— Aufgaben —
- a) Schreibe aus dem Text über die Dortmunder Neonaziszene den Abschnitt ab, der mit den Worten beginnt, in denen „Hier allerdings liegt“ steht, und mit „und Kriminalisierung bereichern.“ endet.
- b) Beantworte anhand des Textes über die Dortmunder Neonaziszene diese Fragen:
(i) Welche Erklärung unterschrieb die Amadeu-Antonio-Stiftung?
(ii) Welche Veranstaltung überfiel am 1. Mai 2009 ein Neonazimob in Dortmund?
(iii) Worüber freut sich Marion Kraske in ihrem Bericht?
-------- Vorliegender Text --------
Hier allerdings liegt auch das Problem, denn die Amadeu-Antonio-Stiftung, die auf die Gelder aus dem Familienministerium angewiesen ist, unterschrieb die »Demokratieerklärung« zähneknirschend. Und sie entgeht der Falle nicht: Die Kritik an der Klausel läuft darauf hinaus, die in der Broschüre vorgestellten braven Demokraten vehement vor dem schrecklichen Verdacht des »Linksextremismus« in Schutz zu nehmen. Linke Gruppen kommen in der Dokumentation denn auch nicht zu Wort. Dabei könnten sie die Schilderungen der tristen Lage noch um Beispiele staatlicher Repression und Kriminalisierung bereichern.
Beispielsweise aus dem von der Stiftung so anerkennend erwähnten Dortmund. Die Stadt ist ein wichtiges Zentrum der westdeutschen Neonaziszene, diese tritt dort erschreckend selbstbewusst und gewalttätig auf. Wie aus der Broschüre der Stiftung hervorgeht, hat nur Berlin mehr von Neonazis verübte Morde zu verzeichnen als Dortmund. Am 1. Mai 2009 überfiel in der nordrhein-westfälischen Stadt ein Neonazimob die DGB-Maifeier, der von Dortmunder Nazis jährlich Anfang September veranstaltete »Nationale Antikriegstag« hat sich vor allem für die »Autonomen Nationalisten« aus dem ganzen Bundesgebiet zum Anziehungspunkt entwickelt.
Nach der Aufdeckung der Morde des »Nationalsozialistischen Untergrunds« und im Zuge der darauf folgenden öffentlichen Aktivitäten gegen rechts sahen sich tatsächlich auch das Land Nordrhein-Westfalen und die Stadt Dortmund genötigt, ihr Neonaziproblem zur Kenntnis zu nehmen, wenig überraschend jedoch in erster Linie als ein ordnungspolitisches. In den Großstadtkommissariaten wurden hektisch »Kompetenzzentren« ins Leben gerufen. Marion Kraske freut sich in ihrem Bericht über die Präsenz von Streifenwagen und über städtische Reinigungstrupps, die losgeschickt werden, um faschistische Aufkleber und Plakate abzukratzen.
-------- Die Daten --------
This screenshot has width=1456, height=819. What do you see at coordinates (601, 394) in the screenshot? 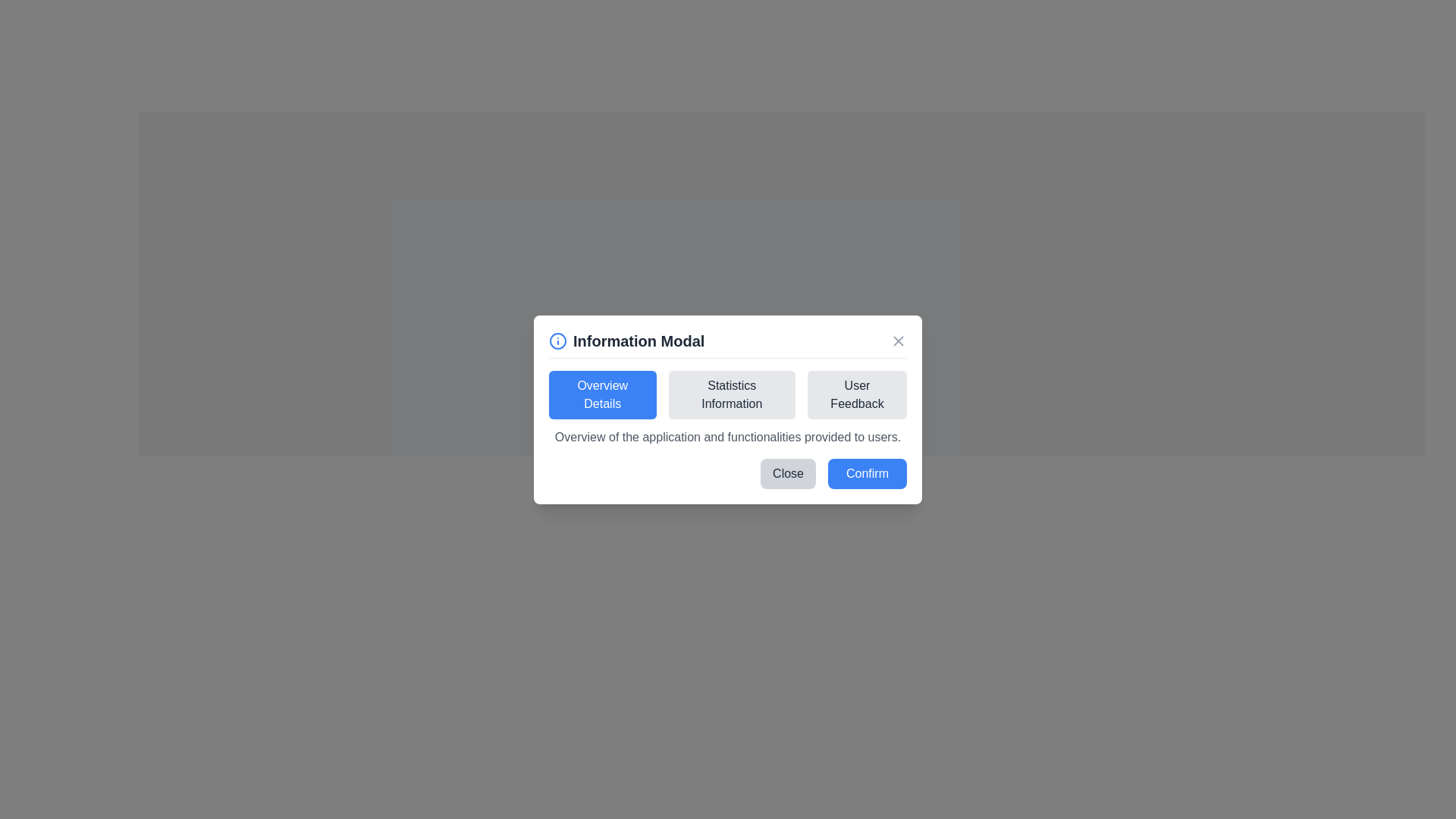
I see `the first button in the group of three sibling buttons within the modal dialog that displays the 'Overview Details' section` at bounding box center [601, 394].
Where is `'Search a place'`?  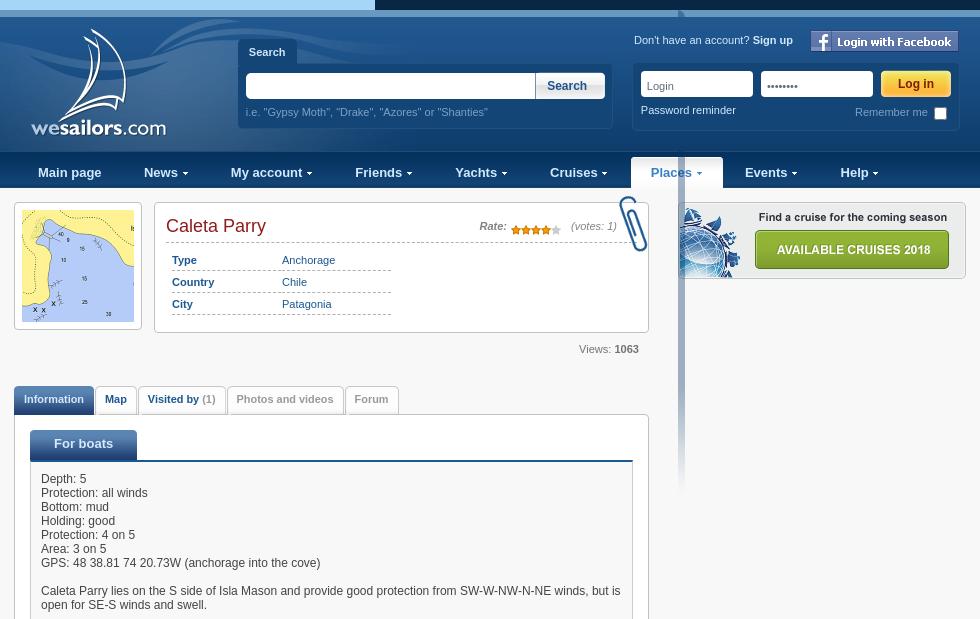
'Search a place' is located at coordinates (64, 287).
--------
— Lösungen —
- a)
Hier allerdings liegt auch das Problem, denn die Amadeu-Antonio-Stiftung, die auf die Gelder aus dem Familienministerium angewiesen ist, unterschrieb die »Demokratieerklärung« zähneknirschend. Und sie entgeht der Falle nicht: Die Kritik an der Klausel läuft darauf hinaus, die in der Broschüre vorgestellten braven Demokraten vehement vor dem schrecklichen Verdacht des »Linksextremismus« in Schutz zu nehmen. Linke Gruppen kommen in der Dokumentation denn auch nicht zu Wort. Dabei könnten sie die Schilderungen der tristen Lage noch um Beispiele staatlicher Repression und Kriminalisierung bereichern.

- b)
(i) Die »Demokratieerklärung«.
(ii) Die DGB-Maifeier.
(iii) Über die Präsenz von Streifenwagen und über städtische Reinigungstrupps, die losgeschickt werden, um faschistische Aufkleber und Plakate abzukratzen.